[STATED TASK]:
Reproduce the records below exactly, from the line containing "At what coordinates" through the end of the records, both ends included. Leave the pictures out.

___

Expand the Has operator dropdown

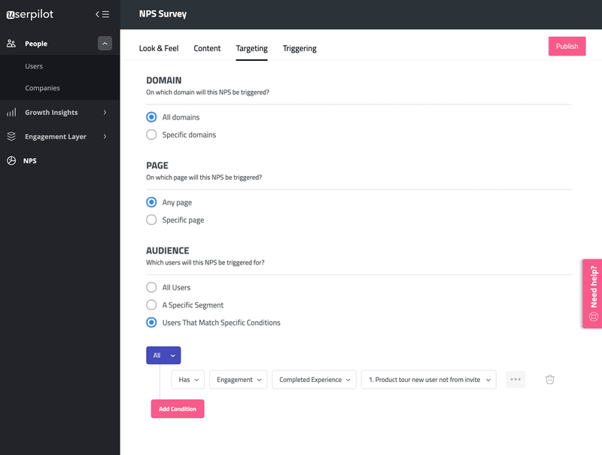(188, 379)
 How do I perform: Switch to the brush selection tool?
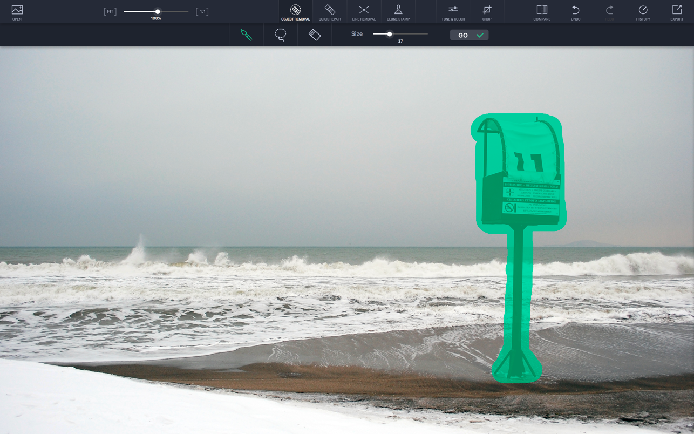click(246, 35)
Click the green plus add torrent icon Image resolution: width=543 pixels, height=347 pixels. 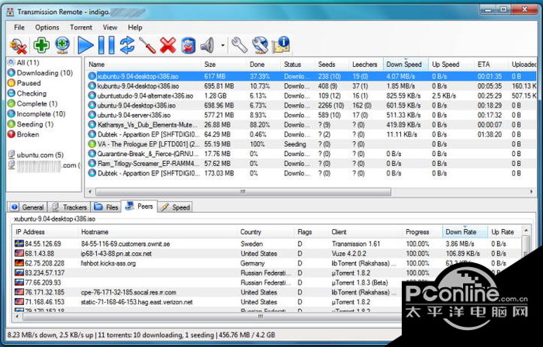(40, 45)
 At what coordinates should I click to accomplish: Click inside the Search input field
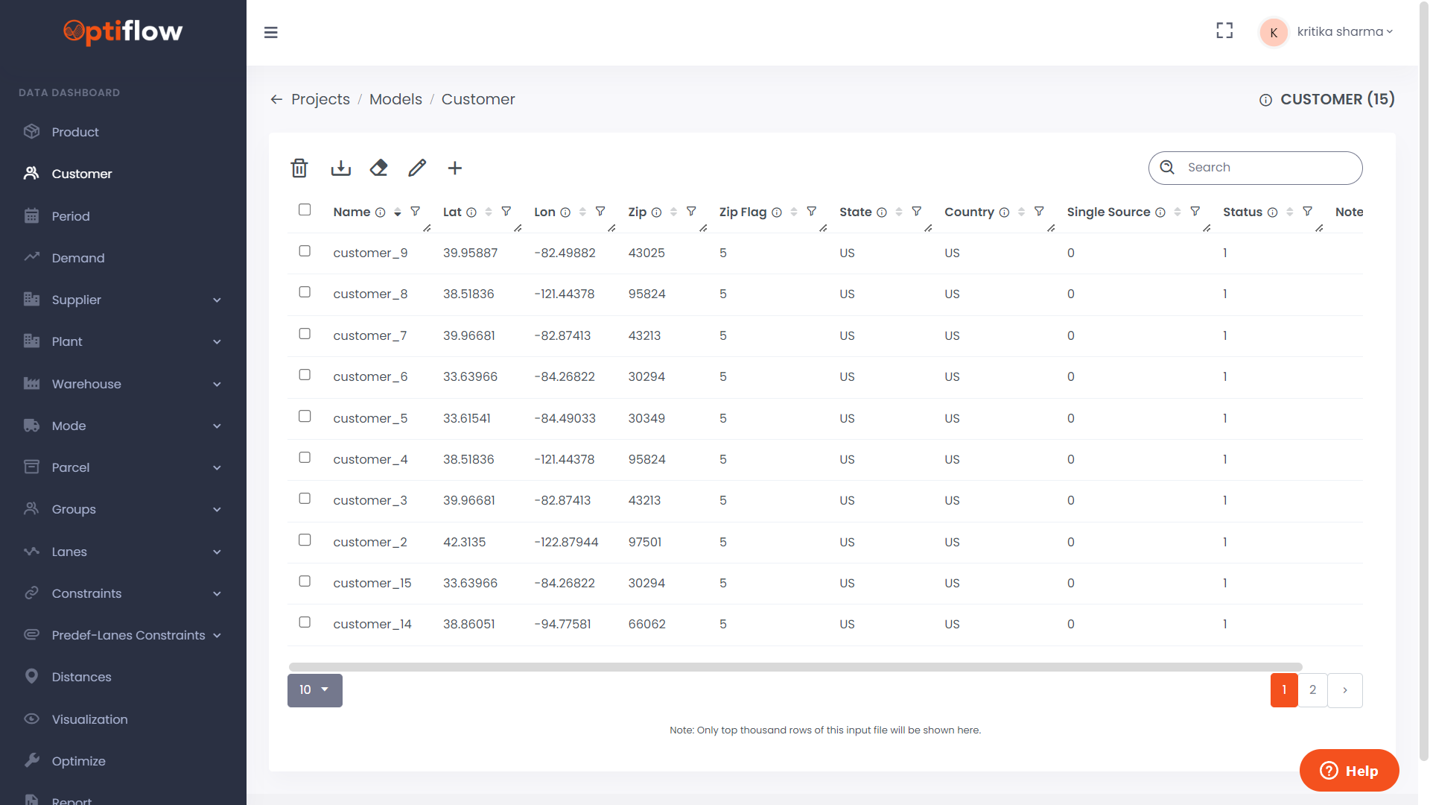[1266, 168]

___

[OUTPUT FOR THIS TASK]:
 At what coordinates should I click to accomplish: Click inside the Search input field
[1266, 168]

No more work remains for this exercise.